Responding to the catastrophic earthquake that struck western province of Herat in Afghanistan over the weekend, Zaman Sultani, Amnesty International’s regional researcher for South Asia, said:
“Amnesty International expresses our deepest condolences to the families who have lost loved ones in the devastating earthquake.
“Amnesty International calls on the Taliban de facto authorities to attend to the immediate and essentials needs of the affected communities and ensure that rescue and relief efforts are carried out without discrimination and in a manner that is compliant with international human rights standards. It is critical that all assistance meets the needs of the most at-risks groups who often face compounded challenges in crisis situations, including women, children, older persons, and people with disabilities.
The Taliban de facto authorities must ensure that rescue and relief efforts are carried out without discrimination and in a manner that is compliant with international human rights standards.Zaman Sultani, Amnesty International’s regional researcher for South Asia
“People in Afghanistan are already suffering from the impacts of the acute economic crisis and several years of conflict. With the winter months ahead, Amnesty International calls on the de facto authorities and the international community to immediately mobilize resources to support access to housing, adequate food, potable water, safe sanitation, and healthcare as thousands of families face an uncertain future with their homes destroyed by the earthquake. The de-facto authorities must also guarantee safe and unrestricted access to the affected regions for humanitarian agencies.”

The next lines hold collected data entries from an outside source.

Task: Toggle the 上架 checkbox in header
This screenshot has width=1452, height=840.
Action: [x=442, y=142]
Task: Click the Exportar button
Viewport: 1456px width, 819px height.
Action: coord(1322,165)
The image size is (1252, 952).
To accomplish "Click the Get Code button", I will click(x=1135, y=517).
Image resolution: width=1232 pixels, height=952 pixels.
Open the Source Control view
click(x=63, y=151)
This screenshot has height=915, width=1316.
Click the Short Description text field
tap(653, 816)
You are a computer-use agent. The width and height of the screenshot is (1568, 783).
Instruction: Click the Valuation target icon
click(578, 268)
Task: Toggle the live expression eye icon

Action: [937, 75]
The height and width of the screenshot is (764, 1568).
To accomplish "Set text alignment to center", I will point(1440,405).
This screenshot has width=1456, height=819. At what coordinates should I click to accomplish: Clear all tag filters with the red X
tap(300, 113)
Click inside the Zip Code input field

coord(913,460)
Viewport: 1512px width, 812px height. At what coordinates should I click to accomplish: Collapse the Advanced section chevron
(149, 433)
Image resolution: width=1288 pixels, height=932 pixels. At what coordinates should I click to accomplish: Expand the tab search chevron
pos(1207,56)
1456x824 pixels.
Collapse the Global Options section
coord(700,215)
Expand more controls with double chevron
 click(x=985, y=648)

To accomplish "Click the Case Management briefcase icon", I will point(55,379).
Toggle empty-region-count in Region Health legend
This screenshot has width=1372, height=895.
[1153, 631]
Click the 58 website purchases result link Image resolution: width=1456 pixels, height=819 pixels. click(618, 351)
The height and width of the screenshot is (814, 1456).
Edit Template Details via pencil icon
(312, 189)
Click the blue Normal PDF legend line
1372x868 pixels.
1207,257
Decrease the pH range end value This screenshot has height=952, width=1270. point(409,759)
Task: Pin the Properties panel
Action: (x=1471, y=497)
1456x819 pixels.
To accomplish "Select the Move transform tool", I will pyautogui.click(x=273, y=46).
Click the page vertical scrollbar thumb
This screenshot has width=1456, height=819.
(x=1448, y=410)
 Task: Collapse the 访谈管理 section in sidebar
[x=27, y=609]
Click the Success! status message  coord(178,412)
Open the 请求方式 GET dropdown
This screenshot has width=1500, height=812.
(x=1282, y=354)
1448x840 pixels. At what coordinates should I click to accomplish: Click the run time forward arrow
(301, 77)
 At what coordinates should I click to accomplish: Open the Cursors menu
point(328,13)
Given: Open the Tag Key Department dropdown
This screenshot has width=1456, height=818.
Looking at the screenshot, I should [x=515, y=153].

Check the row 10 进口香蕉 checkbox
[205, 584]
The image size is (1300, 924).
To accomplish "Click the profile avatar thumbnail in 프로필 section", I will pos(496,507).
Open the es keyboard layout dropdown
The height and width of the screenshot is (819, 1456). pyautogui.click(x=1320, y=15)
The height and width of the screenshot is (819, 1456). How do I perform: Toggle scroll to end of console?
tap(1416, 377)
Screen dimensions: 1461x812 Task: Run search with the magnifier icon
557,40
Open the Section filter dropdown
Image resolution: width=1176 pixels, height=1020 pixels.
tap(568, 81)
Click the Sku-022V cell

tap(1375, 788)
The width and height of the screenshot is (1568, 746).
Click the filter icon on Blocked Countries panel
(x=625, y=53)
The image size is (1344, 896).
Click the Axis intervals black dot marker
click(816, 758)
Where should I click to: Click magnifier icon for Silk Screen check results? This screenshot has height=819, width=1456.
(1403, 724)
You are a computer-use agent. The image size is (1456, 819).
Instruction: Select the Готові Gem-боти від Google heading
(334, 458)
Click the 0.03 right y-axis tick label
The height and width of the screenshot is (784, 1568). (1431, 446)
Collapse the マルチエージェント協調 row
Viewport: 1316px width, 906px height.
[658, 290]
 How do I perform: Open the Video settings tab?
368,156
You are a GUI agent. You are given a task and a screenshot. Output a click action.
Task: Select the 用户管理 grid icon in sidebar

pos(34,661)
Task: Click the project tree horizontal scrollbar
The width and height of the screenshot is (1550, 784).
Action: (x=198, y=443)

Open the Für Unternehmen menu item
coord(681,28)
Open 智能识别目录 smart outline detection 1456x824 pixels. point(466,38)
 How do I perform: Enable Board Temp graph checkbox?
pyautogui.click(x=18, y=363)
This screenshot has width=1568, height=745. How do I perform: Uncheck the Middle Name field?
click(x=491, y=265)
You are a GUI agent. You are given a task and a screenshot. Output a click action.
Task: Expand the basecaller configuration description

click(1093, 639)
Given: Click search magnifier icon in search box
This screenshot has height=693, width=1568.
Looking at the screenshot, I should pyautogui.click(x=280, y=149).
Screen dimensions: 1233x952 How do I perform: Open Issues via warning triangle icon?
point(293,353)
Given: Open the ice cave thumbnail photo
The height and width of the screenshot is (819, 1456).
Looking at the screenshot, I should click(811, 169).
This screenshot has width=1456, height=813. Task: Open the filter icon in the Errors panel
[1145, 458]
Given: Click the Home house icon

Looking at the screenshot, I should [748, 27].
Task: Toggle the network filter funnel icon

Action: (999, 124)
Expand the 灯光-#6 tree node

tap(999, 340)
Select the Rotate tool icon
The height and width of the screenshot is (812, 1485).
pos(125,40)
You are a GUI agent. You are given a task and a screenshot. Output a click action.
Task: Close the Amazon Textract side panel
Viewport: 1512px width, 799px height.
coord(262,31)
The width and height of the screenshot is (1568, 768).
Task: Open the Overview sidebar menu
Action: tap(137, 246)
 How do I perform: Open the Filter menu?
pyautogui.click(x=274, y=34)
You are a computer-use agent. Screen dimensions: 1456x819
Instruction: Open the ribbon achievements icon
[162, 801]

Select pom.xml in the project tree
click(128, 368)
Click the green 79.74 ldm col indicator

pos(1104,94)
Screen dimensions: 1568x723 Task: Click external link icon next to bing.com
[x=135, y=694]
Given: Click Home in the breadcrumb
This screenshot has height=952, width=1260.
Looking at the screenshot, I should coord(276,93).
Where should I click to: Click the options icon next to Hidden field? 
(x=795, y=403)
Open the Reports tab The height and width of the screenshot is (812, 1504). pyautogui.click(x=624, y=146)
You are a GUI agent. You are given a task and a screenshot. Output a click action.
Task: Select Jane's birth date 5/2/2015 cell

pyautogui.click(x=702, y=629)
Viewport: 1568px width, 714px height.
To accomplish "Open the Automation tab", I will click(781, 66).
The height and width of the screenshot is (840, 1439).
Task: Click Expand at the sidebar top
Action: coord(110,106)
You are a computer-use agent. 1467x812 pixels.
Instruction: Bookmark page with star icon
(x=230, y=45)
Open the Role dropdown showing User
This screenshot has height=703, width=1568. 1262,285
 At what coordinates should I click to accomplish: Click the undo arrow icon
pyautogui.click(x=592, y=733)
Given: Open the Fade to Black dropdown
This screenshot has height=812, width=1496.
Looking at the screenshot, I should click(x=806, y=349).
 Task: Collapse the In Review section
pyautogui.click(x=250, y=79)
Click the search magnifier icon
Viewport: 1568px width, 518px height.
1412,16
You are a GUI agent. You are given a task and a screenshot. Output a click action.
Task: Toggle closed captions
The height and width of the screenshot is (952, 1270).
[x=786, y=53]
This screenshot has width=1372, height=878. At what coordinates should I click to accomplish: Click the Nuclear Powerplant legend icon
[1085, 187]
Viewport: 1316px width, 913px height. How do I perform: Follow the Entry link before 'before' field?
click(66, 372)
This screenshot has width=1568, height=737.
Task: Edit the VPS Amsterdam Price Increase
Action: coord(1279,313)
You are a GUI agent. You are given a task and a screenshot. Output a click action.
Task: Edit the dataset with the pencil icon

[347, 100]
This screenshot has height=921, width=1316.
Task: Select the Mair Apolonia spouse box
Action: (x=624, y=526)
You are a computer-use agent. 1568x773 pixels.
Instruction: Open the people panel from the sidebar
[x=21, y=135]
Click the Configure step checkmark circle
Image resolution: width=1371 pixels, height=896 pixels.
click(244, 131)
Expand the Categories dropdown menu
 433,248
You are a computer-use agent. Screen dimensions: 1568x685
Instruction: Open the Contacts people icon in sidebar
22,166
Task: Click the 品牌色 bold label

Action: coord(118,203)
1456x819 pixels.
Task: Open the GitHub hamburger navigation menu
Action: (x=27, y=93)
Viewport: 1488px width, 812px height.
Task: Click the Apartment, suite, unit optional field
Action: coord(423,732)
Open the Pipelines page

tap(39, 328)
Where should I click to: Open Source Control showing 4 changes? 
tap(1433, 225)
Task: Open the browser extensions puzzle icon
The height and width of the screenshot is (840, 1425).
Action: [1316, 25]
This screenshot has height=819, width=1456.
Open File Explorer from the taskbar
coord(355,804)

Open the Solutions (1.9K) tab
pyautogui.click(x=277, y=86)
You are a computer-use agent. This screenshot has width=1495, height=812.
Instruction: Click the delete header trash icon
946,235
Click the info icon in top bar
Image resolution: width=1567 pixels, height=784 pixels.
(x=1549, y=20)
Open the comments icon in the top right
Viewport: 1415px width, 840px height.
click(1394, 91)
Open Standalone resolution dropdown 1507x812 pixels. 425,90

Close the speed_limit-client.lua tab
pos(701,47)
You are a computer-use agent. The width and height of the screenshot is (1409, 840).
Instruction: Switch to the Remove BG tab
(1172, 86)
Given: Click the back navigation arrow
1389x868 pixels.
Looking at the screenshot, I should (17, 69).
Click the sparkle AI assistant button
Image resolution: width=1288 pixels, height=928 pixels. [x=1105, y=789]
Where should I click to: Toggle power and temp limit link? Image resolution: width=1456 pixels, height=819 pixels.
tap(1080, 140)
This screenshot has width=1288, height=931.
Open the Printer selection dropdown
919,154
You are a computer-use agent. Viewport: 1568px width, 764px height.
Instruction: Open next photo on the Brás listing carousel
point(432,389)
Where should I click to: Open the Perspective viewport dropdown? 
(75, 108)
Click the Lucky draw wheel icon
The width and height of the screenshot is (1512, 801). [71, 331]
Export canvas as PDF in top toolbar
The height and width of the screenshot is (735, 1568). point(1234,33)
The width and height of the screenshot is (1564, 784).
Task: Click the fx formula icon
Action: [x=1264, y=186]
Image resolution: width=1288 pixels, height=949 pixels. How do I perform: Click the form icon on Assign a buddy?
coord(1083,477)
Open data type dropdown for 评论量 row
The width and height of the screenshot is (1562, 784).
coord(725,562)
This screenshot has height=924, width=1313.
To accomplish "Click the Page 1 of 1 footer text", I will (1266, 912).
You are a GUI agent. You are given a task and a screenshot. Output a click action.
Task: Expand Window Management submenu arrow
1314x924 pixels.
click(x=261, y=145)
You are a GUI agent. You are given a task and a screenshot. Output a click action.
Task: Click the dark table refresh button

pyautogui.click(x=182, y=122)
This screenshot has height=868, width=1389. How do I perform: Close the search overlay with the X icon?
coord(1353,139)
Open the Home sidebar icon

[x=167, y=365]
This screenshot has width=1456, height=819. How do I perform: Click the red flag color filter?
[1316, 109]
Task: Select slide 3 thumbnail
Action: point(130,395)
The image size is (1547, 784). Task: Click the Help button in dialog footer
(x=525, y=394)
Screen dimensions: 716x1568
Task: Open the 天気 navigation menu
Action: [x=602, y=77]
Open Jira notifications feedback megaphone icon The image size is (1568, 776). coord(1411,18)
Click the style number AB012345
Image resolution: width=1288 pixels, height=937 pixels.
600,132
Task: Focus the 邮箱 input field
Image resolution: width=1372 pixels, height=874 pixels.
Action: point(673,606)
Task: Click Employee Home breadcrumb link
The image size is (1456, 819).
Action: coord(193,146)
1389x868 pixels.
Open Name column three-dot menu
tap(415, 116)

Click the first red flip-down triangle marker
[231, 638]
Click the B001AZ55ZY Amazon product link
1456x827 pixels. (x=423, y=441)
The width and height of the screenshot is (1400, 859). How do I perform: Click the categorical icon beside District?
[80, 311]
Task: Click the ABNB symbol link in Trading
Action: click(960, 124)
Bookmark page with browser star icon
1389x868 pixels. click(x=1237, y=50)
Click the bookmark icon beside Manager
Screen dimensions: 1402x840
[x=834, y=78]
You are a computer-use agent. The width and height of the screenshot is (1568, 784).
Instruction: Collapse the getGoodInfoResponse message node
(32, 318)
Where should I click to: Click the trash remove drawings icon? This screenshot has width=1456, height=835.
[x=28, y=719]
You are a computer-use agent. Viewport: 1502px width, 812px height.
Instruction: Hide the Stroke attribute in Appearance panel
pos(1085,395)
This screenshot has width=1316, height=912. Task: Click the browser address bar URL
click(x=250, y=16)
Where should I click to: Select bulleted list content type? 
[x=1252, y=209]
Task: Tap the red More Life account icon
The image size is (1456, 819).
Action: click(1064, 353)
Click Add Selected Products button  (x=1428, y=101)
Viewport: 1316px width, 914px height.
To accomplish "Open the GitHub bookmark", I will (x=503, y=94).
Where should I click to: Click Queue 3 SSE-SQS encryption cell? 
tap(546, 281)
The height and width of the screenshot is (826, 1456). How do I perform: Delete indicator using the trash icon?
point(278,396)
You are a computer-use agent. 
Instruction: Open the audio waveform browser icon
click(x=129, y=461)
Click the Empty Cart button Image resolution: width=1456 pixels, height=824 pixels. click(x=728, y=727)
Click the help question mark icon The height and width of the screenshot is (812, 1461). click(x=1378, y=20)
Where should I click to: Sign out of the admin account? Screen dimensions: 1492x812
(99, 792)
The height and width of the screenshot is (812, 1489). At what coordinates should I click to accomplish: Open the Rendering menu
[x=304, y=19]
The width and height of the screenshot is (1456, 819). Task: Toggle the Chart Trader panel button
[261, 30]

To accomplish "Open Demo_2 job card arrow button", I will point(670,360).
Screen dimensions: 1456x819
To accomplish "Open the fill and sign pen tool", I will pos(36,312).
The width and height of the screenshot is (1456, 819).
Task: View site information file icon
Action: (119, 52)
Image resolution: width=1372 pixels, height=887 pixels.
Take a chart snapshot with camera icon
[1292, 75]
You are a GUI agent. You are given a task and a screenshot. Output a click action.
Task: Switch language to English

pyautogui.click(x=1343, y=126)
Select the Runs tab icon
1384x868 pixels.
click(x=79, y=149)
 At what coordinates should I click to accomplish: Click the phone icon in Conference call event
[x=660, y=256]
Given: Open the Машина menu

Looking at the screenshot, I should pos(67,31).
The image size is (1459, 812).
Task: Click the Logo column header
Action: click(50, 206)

On 8 October, a strong earthquake hit the western province of Herat in Afghanistan. It was among the world’s deadliest quakes this year with more than 2,400 people reported killed according to the Taliban de facto authorities and more than a 1000 killed and more than 1600 injured as per figures from United Nations Office for the Coordination of Humanitarian Affairs (UNOCHA) in Afghanistan on Sunday.
Afghanistan’s healthcare system, reliant almost entirely on foreign aid, has faced devastating cuts in the two years since the Taliban took over and much international assistance was halted. The relief efforts can also be affected by the ban on Afghan woman from working for the UN as well as other NGOs in Afghanistan.